Il ne faut pas voir un complot, la manœuvre se fait à ciel ouvert. Il n’est pas question de tromper les citoyens US, le marché est sur la table depuis vendredi dernier; le plan Paulson est ce qu’il est et nul n’en est vraiment satisfait (Paulson lui-même: «I don’t like the fact that we have to do this. I hate the fact that we have to do this. But it is better than the alternative.»); pour l’heure, considérant la situation telle qu’elle est, il n’y a d’autres solutions que d’avaler l’énorme couleuvre du plan Paulson pour écarter ce que tout le monde craint comme la peste depuis vendredi dernier: le possible, sinon probable entraînement de la panique, la hantise de voir les files s'allonger à la porte des banques pour des retraits de liquidités en catastrophe. Mais ces manœuvres de pression psychologique ouvrent des voies paradoxales…
L’équipe Bush manœuvre dans des eaux déchaînées, dont elle a elle-même préparé et entretenu le déchainement. Un Steve Clemons, en général modéré, accuse avec fureur, aujourd’hui même, le président Bush de nous refaire le “coup de 9/11” à propos de la crise économique. Clemons a raison dans un sens, tout comme Bush n’a pas tort de soutenir à fond le plan Paulson dans l’actuelle situation d’urgence. Ils sont tous prisonniers du système et de ses terribles, de ses impitoyables contradictions internes.

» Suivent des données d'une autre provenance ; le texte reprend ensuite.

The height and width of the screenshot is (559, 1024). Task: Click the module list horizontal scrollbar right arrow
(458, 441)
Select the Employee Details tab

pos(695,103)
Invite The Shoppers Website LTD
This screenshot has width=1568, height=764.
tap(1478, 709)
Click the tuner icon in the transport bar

Clemons: «Just after the September 11th terrorist attacks occurred, George W. Bush went before the nation and made the case that he needed unprecedented authority – budgetary and military – to take on the threats poised at the well-being and safety of the country.
»Now with the current economic crisis in the United States, Bush is yet again asking for unprecedented powers and budget.

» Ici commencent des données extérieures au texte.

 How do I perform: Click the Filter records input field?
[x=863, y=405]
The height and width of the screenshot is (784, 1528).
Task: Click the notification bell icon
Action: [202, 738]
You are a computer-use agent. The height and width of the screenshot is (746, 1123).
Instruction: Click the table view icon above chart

»What happened after 9/11?
»We saw no-bid contracts given to firms like Halliburton. We saw $9 billion of U.S. taxpayer money “go missing” through the Coalition Provisional Authority. We saw abuses of power, the expansion of secrecy, and the promulgation of norms that seemed to be the very antithesis of what America stands for.»

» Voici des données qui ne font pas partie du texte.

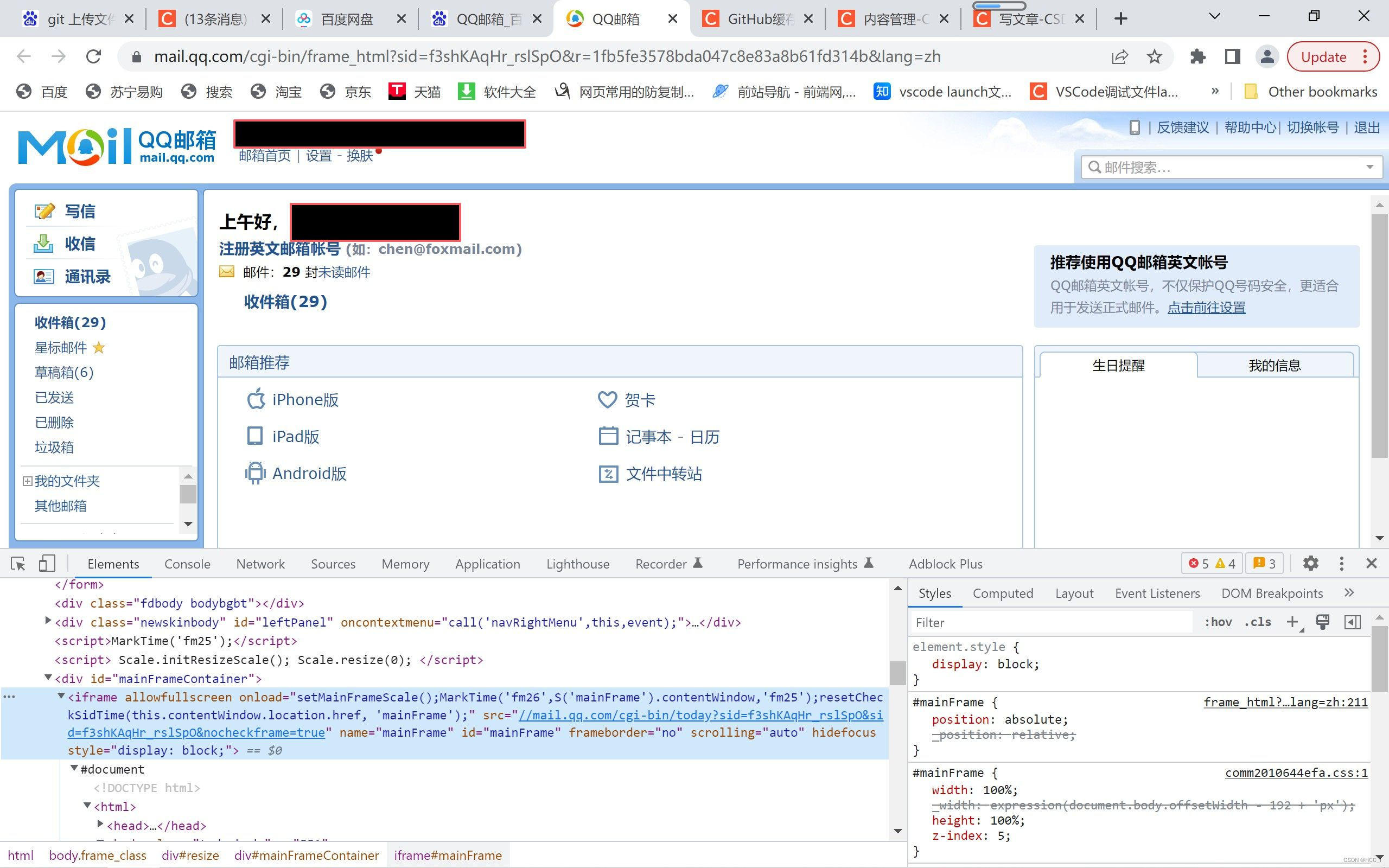This screenshot has width=1389, height=868.
Task: Click the iPhone版 app icon
Action: (x=256, y=399)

Nous parvenons à une situation vraiment extraordinaire. Il faut garder à l’esprit la seule référence aujourd’hui acceptable, celle de la Grande Dépression et de FDR (Franklin Delano Roosevelt). Paulson, Bernanke et le Congrès nous y conduisent (bien que nous y soyons inclinés, certes) en sortant de leur chapeau l’argument ultime: la psychologie américaniste. Les citoyens goberont-ils ou non l’énorme couleuvre-Paulson? Et Paulson répond: non parce qu’ils sont furieux à l’idée de ce plan qui dispose de leur argent comme dans un bois, non parce qu’ils ne sont pas effrayés à l’idée de ce que sera la situation demain si le plan ne passe pas. D’où l’intervention de Bush hier soir, qui développe ce paradoxe de faire de l’“anti-FDR” complètement à l'imitation et dans l’esprit de l’action psychologique de FDR, en dramatisant la situation (mais très loin pour la forme du maître du domaine parce que Bush n’est que GW): “Soyez effrayés, mes chers compatriotes, ayez très peur, vite, la situation est très grave”.
(On l’a vu souvent sur notre site. Dès qu’il arrive au pouvoir en mars 1933, FDR monte une exceptionnelle dramaturgie de communication pour sortir les Américains de l’atonie dans laquelle les a plongés la Grande Dépression, la panique d’octobre 1929 puis l’angoisse de la crise, etc. Son travail formidable fut de sortir l’Américain de sa dépression, de sa peur paralysante. La grandissime phrase de FDR, – adaptée de l’écrivain Thoreau soit répété en passant, – dans son discours d’inauguration de mars 1933 est «We have nothing to fear but fear itself», – “Il n’y a rien dont nous devons avoir plus peur que la peur elle-même”. La contrainte où se trouve l’équipe Bush est, au contraire, de devoir convaincre l’Américain moyen qu’il a toutes les raisons d’avoir peur, pour lui faire accepter le plan Paulson...)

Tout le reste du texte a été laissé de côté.